Восхваление Тихо Браге, немыслимая орбита Марса, вычисленная на основе «точнейших» наблюдений «князя астрономов», объяснение приливов какими-то чуть ли не мистическими «оккультными свойствами» — и все это на ужасающе замысловатой латыни! Толстенный том не вдохновил Галилея. Он не имел ни охоты, ни времени вникать в фантастические построения Кеплера[6].
Ныне он отправил тосканскому послу в Праге, Джулиано Медичи, старому своему знакомому, два экземпляра «Звездного вестника» и любезное письмо. Просил, чтобы Кеплер высказался о книжке. Захочет ли?

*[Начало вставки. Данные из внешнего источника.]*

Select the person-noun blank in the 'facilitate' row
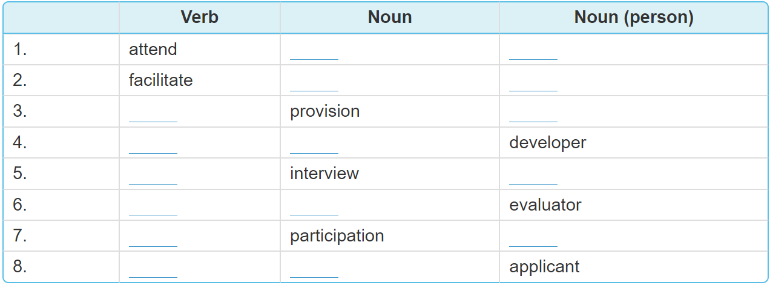Screen dimensions: 770x285 [x=533, y=84]
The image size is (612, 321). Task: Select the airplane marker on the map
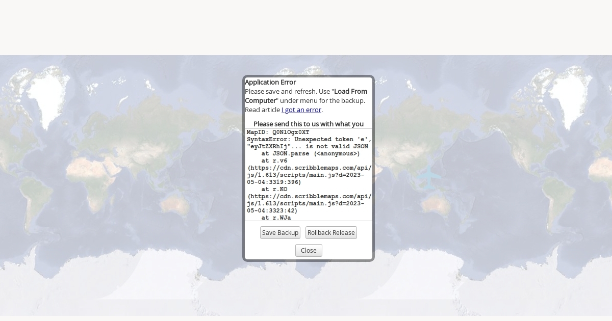[429, 177]
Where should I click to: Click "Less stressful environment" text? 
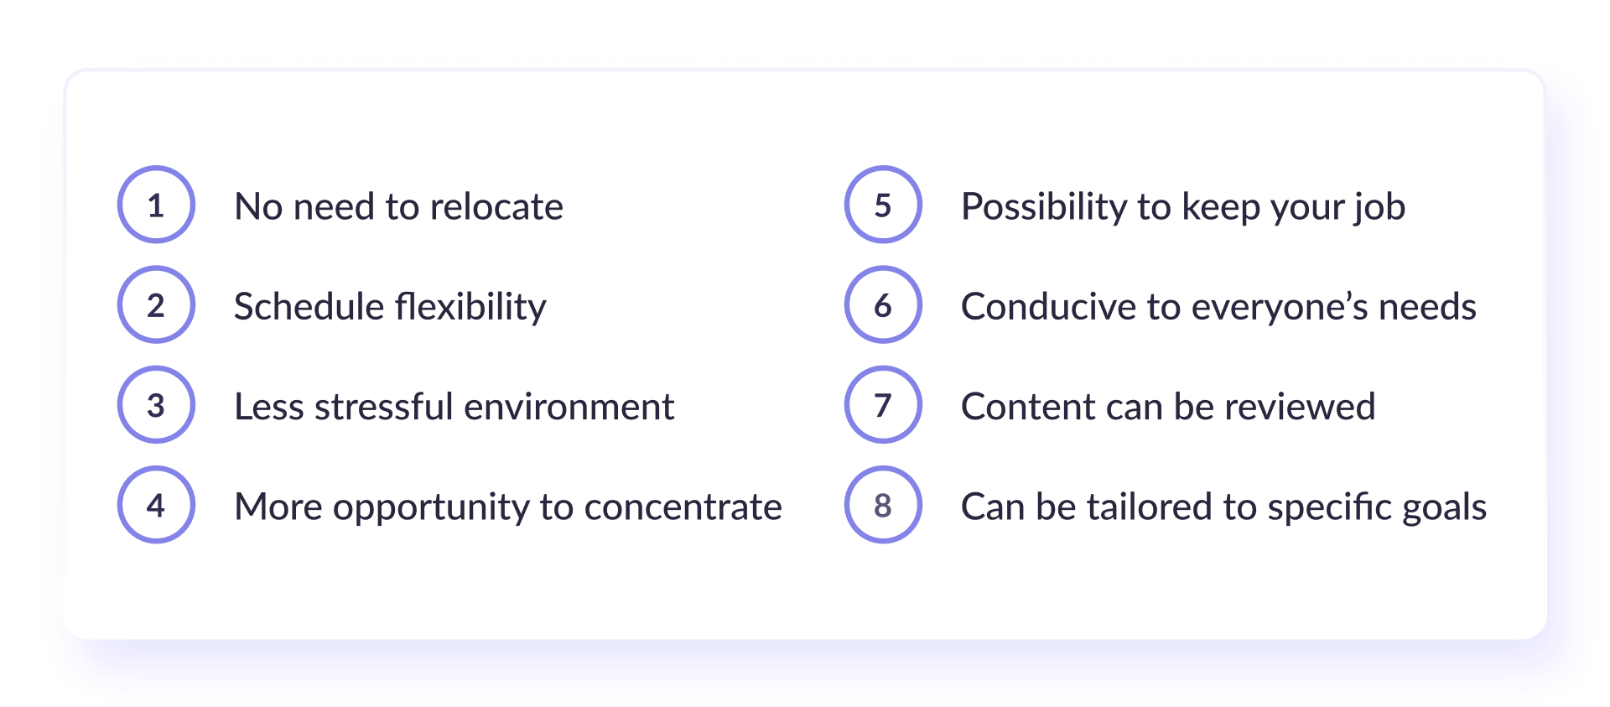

С Маджини дело обстояло еще сложнее. Джованна Антонио Маджини, один из лучших математиков и астрономов Европы, не питал к Галилею симпатии. Неприязнь родилась давно, когда оба они притязали на кафедру в Падуе и предпочтение отдали флорентийцу. Это было для Маджини тем более обидно, что случилось в родном его городе. А когда он узнал, что Галилей позволяет себе порицать Тихо Браге, то и вовсе проникся враждебностью. Он восстанавливал зятя Браге против Галилея, пытался поссорить с ним Кеплера, уверяя, будто тот на лекциях излагает мысли «Тайны Вселенной» как свои собственные.
Сразу же после появления «Звездного вестника» к Маджини посыпались запросы. Действительно ли Галилей мог открыть то, о чем пишет, или же выдает за реальность оптический обман? Многие готовы были воспринять слова Маджини как приговор «Звездному вестнику».
Сейчас имя Галилея у всех на устах. Неужели этот лектор, пользующийся известностью лишь благодаря своему сладкоречию, затмит теперь его собственную славу? Маджини не верил Галилею. Тот, по слухам, годами все что-то пишет — если пишет! — но не решается издавать. Существуют ли эти таинственные его сочинения? «Звездный вестник» — первая ласточка? Но стоит ли принимать всерьез эту книгу? Воспользоваться случаем, публично выступить против Галилея, поставить этого выскочку на место? Искушение было велико, но осторожность ученого взяла верх. Хотя Маджини и не доверял оптическим стеклам, тем не менее категорически высказываться поостерегся. Когда один флорентиец, почитатель Маджини, спросил его, как он относится к новым открытиям, болонский астроном сверх ожидания ответил сдержанно: это-де вещи чудесные и поразительные, но нуждаются в проверке.
Да, нечего греха таить, Маджини частенько распускал о нем, Галилее, разные небылицы. Но ныне ведь речь шла о высших интересах любимой ими науки. Здесь можно было забыть и о давнем соперничестве, и о давней неприязни. Во имя дела Галилей решил не поминать прошлого и через друзей предложил Маджини встретиться: он будет проездом в Болонье и готов продемонстрировать свой инструмент.
6
Не оценив «Новой астрономии», Галилей проглядел одно из величайших открытий в истории науки. Там речь шла о двух первых «законах Кеплера».